Da redação
O Hospital de Base do Distrito Federal (HBDF), sob administração do Instituto de Gestão Estratégica de Saúde do Distrito Federal (IgesDF), realizou dois transplantes de rim em pacientes com doença renal crônica, no sábado (4). Os procedimentos foram feitos em horários distintos, após a captação dos órgãos na noite da Sexta-feira Santa (3), utilizando rins de um mesmo doador.

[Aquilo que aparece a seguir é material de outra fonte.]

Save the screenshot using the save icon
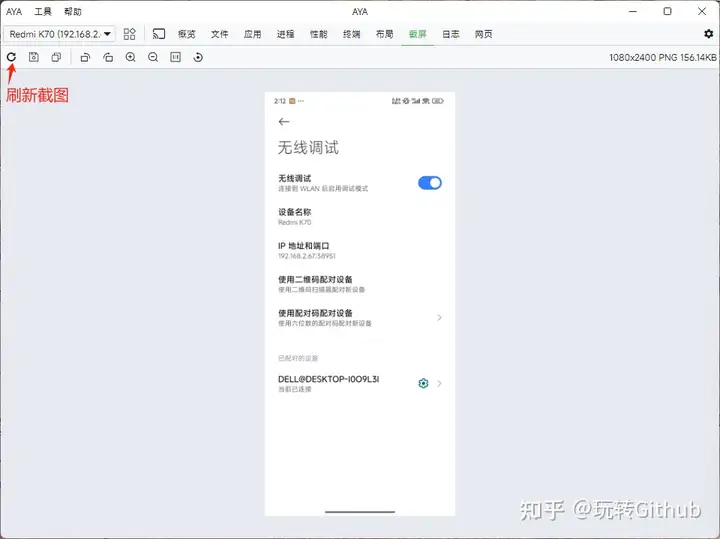The image size is (720, 539). tap(34, 57)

Os pacientes beneficiados, identificados como João Mendes e Lucas Pereira (nomes fictícios), dependiam de sessões frequentes de diálise antes do transplante. Lucas relatou ter recebido a notícia em casa e corrido para o hospital, emocionado. João, cristão, associou o procedimento à Páscoa, afirmando ter “renascido junto com Jesus” e prometeu se dedicar à recuperação.
A realização das cirurgias envolveu diversas áreas do hospital, incluindo Laboratório, Radiologia e equipe cirúrgica. Viviane Brandão, responsável técnica pelo serviço de transplantes, ressaltou o empenho conjunto da unidade para garantir a preparação dos pacientes. O urologista Guilherme Coaracy destacou a importância da agilidade, já que a preservação do órgão depende do rápido transplante após a retirada.

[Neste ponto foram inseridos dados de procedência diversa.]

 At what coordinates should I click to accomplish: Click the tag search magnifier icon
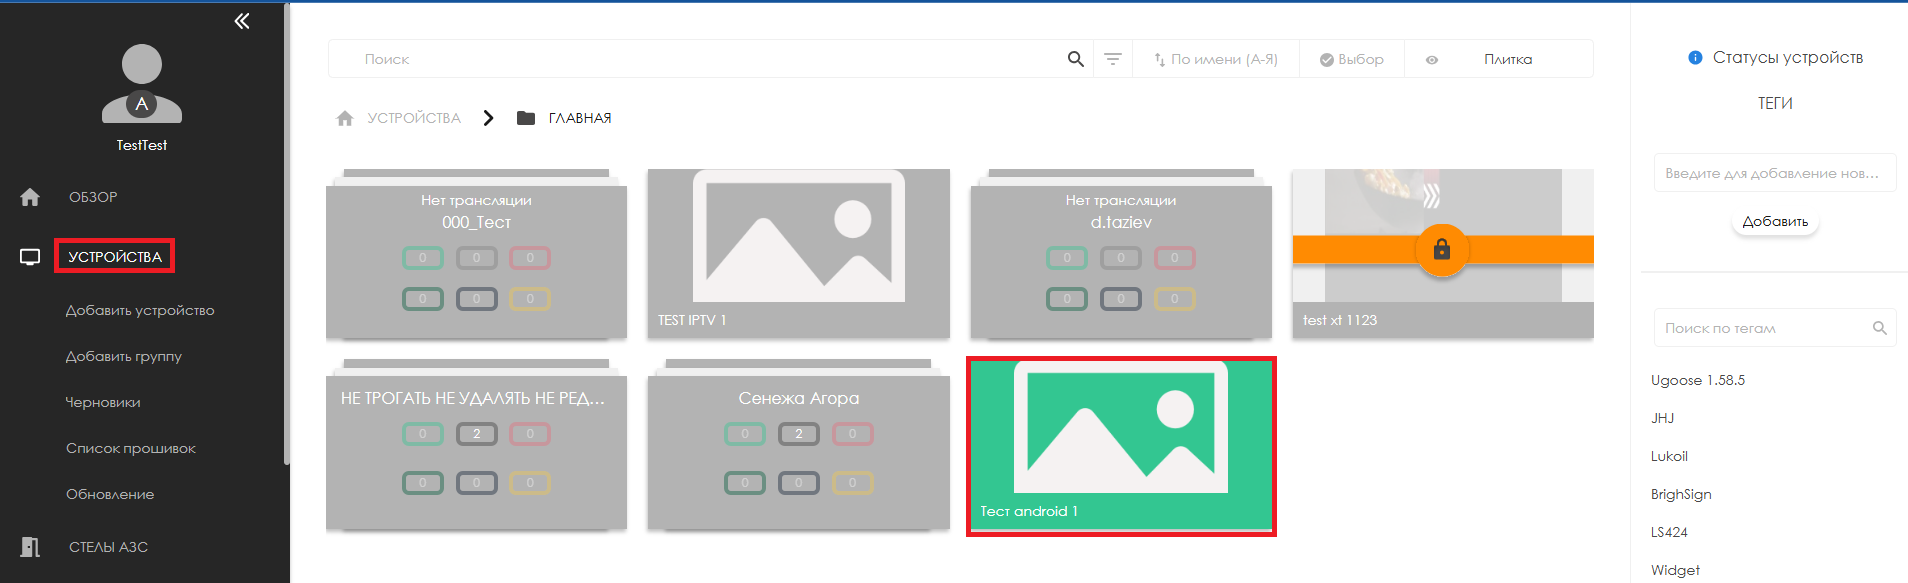[x=1879, y=328]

Coaracy também orientou sobre a necessidade de informar à família o desejo de doar órgãos, facilitando decisões em momentos de luto. Alice Caroline Souza, enfermeira, expressou a satisfação da equipe ao proporcionar uma nova chance a pacientes acompanhados em quadros graves. Em 2025, o HBDF já contabiliza 27 transplantes renais.

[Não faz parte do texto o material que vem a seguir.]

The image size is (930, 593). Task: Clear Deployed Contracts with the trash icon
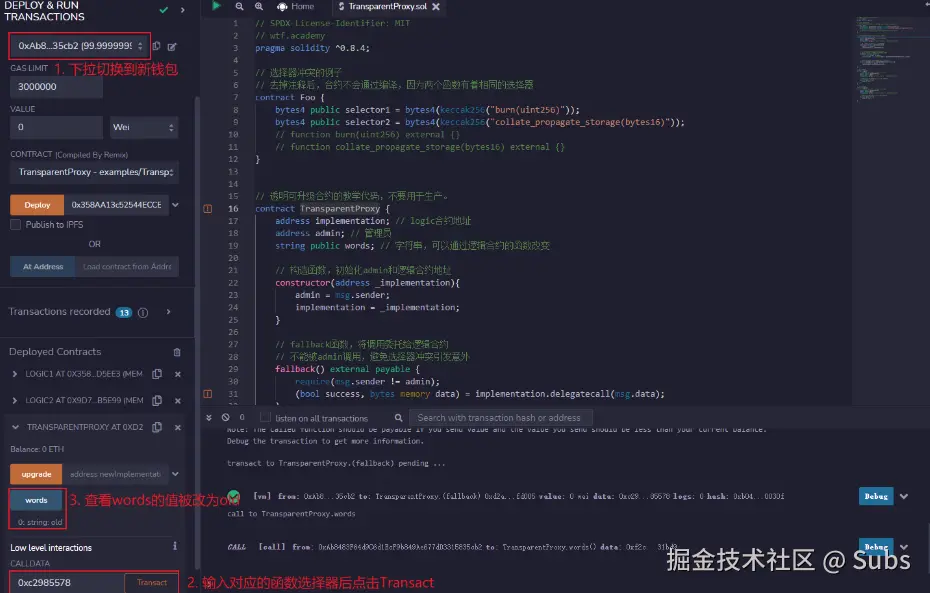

Segundo a Associação Brasileira de Transplantes de Órgãos (ABTO), o Brasil já realizou mais de 60 mil transplantes de órgãos desde 2013, com o rim como procedimento mais comum. O transplante renal é indicado em estágio avançado da doença, mediante critérios de compatibilidade sanguínea e imunológica, definidos pela lista da Central Estadual de Transplantes do DF (CET-DF).